======== DATA EXTRACT ========

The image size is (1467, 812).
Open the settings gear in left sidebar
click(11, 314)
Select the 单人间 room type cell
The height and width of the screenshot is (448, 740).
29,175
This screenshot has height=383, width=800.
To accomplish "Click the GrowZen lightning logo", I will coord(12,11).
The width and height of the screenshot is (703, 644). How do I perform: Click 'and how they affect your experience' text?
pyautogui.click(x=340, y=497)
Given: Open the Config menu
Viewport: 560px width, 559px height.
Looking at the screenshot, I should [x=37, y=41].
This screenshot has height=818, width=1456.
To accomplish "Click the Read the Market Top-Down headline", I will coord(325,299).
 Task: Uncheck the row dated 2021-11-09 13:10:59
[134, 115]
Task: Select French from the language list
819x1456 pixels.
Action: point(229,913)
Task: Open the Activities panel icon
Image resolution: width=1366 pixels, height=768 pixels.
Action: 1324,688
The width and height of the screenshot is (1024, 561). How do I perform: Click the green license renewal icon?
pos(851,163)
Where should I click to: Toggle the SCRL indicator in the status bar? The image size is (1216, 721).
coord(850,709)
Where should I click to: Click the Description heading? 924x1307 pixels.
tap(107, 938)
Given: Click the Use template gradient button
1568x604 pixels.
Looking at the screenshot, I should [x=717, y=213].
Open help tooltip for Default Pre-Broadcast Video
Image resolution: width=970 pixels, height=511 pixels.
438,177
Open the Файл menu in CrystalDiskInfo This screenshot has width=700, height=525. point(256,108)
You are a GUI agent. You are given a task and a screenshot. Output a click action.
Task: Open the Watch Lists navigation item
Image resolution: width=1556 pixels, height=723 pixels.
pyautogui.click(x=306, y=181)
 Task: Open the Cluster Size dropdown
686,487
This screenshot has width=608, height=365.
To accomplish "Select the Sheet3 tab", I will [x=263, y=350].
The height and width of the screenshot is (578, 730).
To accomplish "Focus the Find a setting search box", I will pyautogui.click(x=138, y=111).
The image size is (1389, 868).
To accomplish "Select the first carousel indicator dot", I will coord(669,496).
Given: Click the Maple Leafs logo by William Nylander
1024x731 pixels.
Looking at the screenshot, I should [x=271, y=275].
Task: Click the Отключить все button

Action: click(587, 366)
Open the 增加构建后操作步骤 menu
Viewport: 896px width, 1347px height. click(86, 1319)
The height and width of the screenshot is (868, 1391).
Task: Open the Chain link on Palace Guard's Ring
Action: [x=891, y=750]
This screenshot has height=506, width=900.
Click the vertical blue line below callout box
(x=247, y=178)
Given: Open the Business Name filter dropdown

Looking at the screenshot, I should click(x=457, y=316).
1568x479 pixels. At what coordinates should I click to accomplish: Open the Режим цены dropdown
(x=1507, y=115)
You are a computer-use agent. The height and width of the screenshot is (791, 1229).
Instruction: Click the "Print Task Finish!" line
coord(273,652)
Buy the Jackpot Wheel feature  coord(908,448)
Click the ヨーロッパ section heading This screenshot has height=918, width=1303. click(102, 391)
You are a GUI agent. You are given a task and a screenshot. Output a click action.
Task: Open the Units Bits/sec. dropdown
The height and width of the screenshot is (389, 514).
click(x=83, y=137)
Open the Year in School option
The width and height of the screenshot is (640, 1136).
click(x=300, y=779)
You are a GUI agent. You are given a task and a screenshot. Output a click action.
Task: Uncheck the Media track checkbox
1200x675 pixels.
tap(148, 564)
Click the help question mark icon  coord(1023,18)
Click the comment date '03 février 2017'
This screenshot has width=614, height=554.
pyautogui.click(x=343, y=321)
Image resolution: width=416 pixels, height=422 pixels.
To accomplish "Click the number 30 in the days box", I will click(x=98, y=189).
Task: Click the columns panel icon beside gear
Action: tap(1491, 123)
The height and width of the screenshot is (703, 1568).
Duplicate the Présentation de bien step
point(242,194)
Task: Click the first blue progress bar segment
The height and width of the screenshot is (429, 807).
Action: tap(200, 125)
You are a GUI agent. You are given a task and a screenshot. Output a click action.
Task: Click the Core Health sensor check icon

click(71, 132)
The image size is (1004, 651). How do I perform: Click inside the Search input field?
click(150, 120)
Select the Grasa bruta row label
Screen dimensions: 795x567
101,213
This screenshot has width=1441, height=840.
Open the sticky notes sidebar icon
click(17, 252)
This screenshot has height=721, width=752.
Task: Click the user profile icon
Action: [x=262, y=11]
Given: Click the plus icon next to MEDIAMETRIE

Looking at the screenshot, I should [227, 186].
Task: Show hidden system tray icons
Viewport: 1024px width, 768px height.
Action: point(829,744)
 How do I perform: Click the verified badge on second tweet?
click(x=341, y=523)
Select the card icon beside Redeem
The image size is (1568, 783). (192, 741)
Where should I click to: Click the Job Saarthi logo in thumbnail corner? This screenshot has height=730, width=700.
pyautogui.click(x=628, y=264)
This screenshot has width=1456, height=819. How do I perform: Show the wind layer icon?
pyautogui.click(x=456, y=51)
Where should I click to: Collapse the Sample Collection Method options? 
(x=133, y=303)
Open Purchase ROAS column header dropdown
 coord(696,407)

========

All lines from the records above should be copied exactly.

The image size is (1467, 812).
Open the settings gear in left sidebar
click(11, 314)
Select the 单人间 room type cell
The height and width of the screenshot is (448, 740).
29,175
This screenshot has height=383, width=800.
To accomplish "Click the GrowZen lightning logo", I will coord(12,11).
The width and height of the screenshot is (703, 644). How do I perform: Click 'and how they affect your experience' text?
pyautogui.click(x=340, y=497)
Given: Open the Config menu
Viewport: 560px width, 559px height.
Looking at the screenshot, I should [x=37, y=41].
This screenshot has height=818, width=1456.
To accomplish "Click the Read the Market Top-Down headline", I will coord(325,299).
 Task: Uncheck the row dated 2021-11-09 13:10:59
[134, 115]
Task: Select French from the language list
819x1456 pixels.
Action: point(229,913)
Task: Open the Activities panel icon
Image resolution: width=1366 pixels, height=768 pixels.
Action: 1324,688
The width and height of the screenshot is (1024, 561). How do I perform: Click the green license renewal icon?
pos(851,163)
Where should I click to: Toggle the SCRL indicator in the status bar? The image size is (1216, 721).
coord(850,709)
Where should I click to: Click the Description heading? 924x1307 pixels.
tap(107, 938)
Given: Click the Use template gradient button
1568x604 pixels.
Looking at the screenshot, I should [x=717, y=213].
Open help tooltip for Default Pre-Broadcast Video
Image resolution: width=970 pixels, height=511 pixels.
438,177
Open the Файл menu in CrystalDiskInfo This screenshot has width=700, height=525. point(256,108)
You are a GUI agent. You are given a task and a screenshot. Output a click action.
Task: Open the Watch Lists navigation item
Image resolution: width=1556 pixels, height=723 pixels.
pyautogui.click(x=306, y=181)
 Task: Open the Cluster Size dropdown
686,487
This screenshot has width=608, height=365.
To accomplish "Select the Sheet3 tab", I will [x=263, y=350].
The height and width of the screenshot is (578, 730).
To accomplish "Focus the Find a setting search box", I will pyautogui.click(x=138, y=111).
The image size is (1389, 868).
To accomplish "Select the first carousel indicator dot", I will coord(669,496).
Given: Click the Maple Leafs logo by William Nylander
1024x731 pixels.
Looking at the screenshot, I should [x=271, y=275].
Task: Click the Отключить все button

Action: click(587, 366)
Open the 增加构建后操作步骤 menu
Viewport: 896px width, 1347px height. click(86, 1319)
The height and width of the screenshot is (868, 1391).
Task: Open the Chain link on Palace Guard's Ring
Action: [x=891, y=750]
This screenshot has height=506, width=900.
Click the vertical blue line below callout box
(x=247, y=178)
Given: Open the Business Name filter dropdown

Looking at the screenshot, I should click(x=457, y=316).
1568x479 pixels. At what coordinates should I click to accomplish: Open the Режим цены dropdown
(x=1507, y=115)
You are a computer-use agent. The height and width of the screenshot is (791, 1229).
Instruction: Click the "Print Task Finish!" line
coord(273,652)
Buy the Jackpot Wheel feature  coord(908,448)
Click the ヨーロッパ section heading This screenshot has height=918, width=1303. click(102, 391)
You are a GUI agent. You are given a task and a screenshot. Output a click action.
Task: Open the Units Bits/sec. dropdown
The height and width of the screenshot is (389, 514).
click(x=83, y=137)
Open the Year in School option
The width and height of the screenshot is (640, 1136).
click(x=300, y=779)
You are a GUI agent. You are given a task and a screenshot. Output a click action.
Task: Uncheck the Media track checkbox
1200x675 pixels.
tap(148, 564)
Click the help question mark icon  coord(1023,18)
Click the comment date '03 février 2017'
This screenshot has width=614, height=554.
pyautogui.click(x=343, y=321)
Image resolution: width=416 pixels, height=422 pixels.
To accomplish "Click the number 30 in the days box", I will click(x=98, y=189).
Task: Click the columns panel icon beside gear
Action: tap(1491, 123)
The height and width of the screenshot is (703, 1568).
Duplicate the Présentation de bien step
point(242,194)
Task: Click the first blue progress bar segment
The height and width of the screenshot is (429, 807).
Action: tap(200, 125)
You are a GUI agent. You are given a task and a screenshot. Output a click action.
Task: Click the Core Health sensor check icon

click(71, 132)
The image size is (1004, 651). How do I perform: Click inside the Search input field?
click(150, 120)
Select the Grasa bruta row label
Screen dimensions: 795x567
101,213
This screenshot has width=1441, height=840.
Open the sticky notes sidebar icon
click(17, 252)
This screenshot has height=721, width=752.
Task: Click the user profile icon
Action: [x=262, y=11]
Given: Click the plus icon next to MEDIAMETRIE

Looking at the screenshot, I should [227, 186].
Task: Show hidden system tray icons
Viewport: 1024px width, 768px height.
Action: point(829,744)
 How do I perform: Click the verified badge on second tweet?
click(x=341, y=523)
Select the card icon beside Redeem
The image size is (1568, 783). (192, 741)
Where should I click to: Click the Job Saarthi logo in thumbnail corner? This screenshot has height=730, width=700.
pyautogui.click(x=628, y=264)
This screenshot has width=1456, height=819. How do I perform: Show the wind layer icon?
pyautogui.click(x=456, y=51)
Where should I click to: Collapse the Sample Collection Method options? 
(x=133, y=303)
Open Purchase ROAS column header dropdown
 coord(696,407)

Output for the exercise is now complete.